> Exercise data:
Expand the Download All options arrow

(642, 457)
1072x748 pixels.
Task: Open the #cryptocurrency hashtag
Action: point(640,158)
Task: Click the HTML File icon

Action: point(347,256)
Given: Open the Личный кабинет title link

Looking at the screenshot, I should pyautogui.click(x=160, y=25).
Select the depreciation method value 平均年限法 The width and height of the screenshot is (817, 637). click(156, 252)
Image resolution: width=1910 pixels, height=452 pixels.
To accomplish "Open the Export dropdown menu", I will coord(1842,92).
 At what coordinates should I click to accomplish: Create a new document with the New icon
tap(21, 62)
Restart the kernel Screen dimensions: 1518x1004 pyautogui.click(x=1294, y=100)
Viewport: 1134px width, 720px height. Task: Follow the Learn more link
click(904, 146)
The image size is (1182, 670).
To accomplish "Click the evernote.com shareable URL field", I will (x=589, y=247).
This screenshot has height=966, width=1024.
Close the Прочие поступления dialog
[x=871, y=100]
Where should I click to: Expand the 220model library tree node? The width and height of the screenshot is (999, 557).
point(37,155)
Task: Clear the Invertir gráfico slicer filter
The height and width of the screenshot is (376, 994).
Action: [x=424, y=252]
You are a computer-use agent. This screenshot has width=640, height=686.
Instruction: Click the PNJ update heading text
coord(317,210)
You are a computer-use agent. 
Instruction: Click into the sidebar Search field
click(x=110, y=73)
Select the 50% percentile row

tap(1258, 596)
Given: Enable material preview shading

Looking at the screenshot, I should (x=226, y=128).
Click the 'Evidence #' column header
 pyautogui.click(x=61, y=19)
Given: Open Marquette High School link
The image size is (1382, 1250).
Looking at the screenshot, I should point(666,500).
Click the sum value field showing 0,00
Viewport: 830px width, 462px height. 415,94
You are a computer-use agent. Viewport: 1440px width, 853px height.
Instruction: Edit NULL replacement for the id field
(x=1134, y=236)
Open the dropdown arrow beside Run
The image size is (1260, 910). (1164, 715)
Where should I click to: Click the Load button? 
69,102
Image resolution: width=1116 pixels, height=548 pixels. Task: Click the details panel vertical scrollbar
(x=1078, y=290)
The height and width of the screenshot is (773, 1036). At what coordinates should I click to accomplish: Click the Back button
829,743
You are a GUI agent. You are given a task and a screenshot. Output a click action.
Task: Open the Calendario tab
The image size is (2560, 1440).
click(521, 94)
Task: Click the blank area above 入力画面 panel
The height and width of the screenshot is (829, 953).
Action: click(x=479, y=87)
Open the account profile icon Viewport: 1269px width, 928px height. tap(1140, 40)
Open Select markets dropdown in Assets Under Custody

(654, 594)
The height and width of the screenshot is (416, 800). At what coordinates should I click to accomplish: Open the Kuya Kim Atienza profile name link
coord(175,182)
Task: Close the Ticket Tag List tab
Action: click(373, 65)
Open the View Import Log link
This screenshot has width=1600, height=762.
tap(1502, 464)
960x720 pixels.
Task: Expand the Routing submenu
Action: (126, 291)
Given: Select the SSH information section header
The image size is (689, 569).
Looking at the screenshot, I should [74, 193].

> Your instructions:
All lines above that include the word "will" must be copied into the answer.

> Exercise result:
To accomplish "Open the Export dropdown menu", I will coord(1842,92).
To accomplish "Click the evernote.com shareable URL field", I will (x=589, y=247).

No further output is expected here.